**Consegna**
Rispondi alle seguenti domande sul brano.
(a) Secondo il titolo, quanti edifici pubblici sono in sicurezza?
(b) Di quale organismo nazionale è membro l'ingegner Bruno Finzi?
(c) Qual è, secondo Finzi, la prima cosa da fare per mettere in sicurezza il Paese?

**Brano del documento**
Post terremoto: «Edifici pubblici?
In sicurezza soltanto uno su quattro»

«Mettere in sicurezza il Paese non è come dirlo», spiega l’ingegner Bruno Finzi, membro del Consiglio nazionale degli ingegneri, consigliere delegato del Centro di analisi strutturale, esperto di strutture antisismiche.

«La prima cosa da fare è una diagnosi: capire il patrimonio edilizio esistente e, a seconda delle zone in cui si trova, qual è la sua vulnerabilità. Perché ovviamente un edificio si comporta in maniera diversa di fronte a sollecitazioni sismiche a seconda di come è costruito e dei materiali che sono stati impiegati».

**Dati forniti**

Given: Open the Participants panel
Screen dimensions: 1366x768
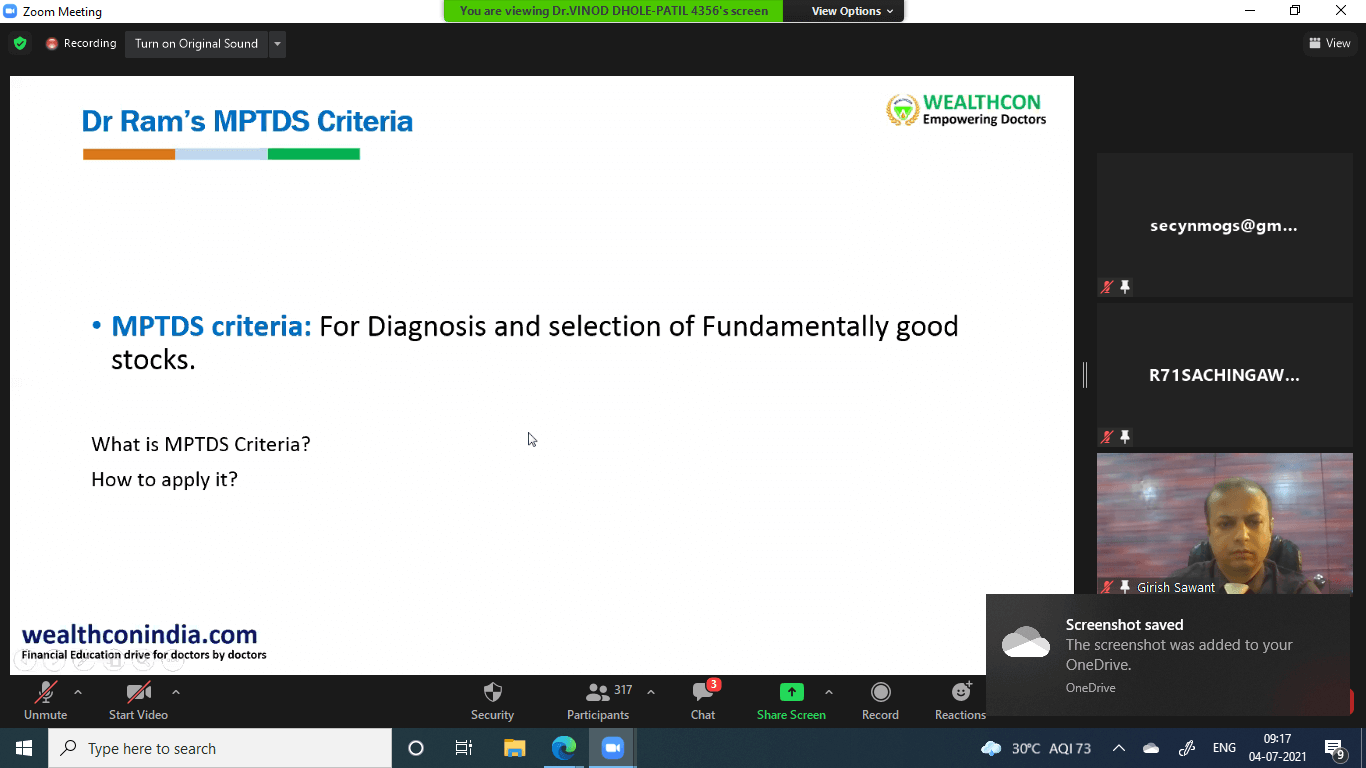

**Risposta scritta**
(a) Soltanto uno su quattro.
(b) Del Consiglio nazionale degli ingegneri.
(c) Una diagnosi: capire il patrimonio edilizio esistente e la sua vulnerabilità a seconda delle zone in cui si trova.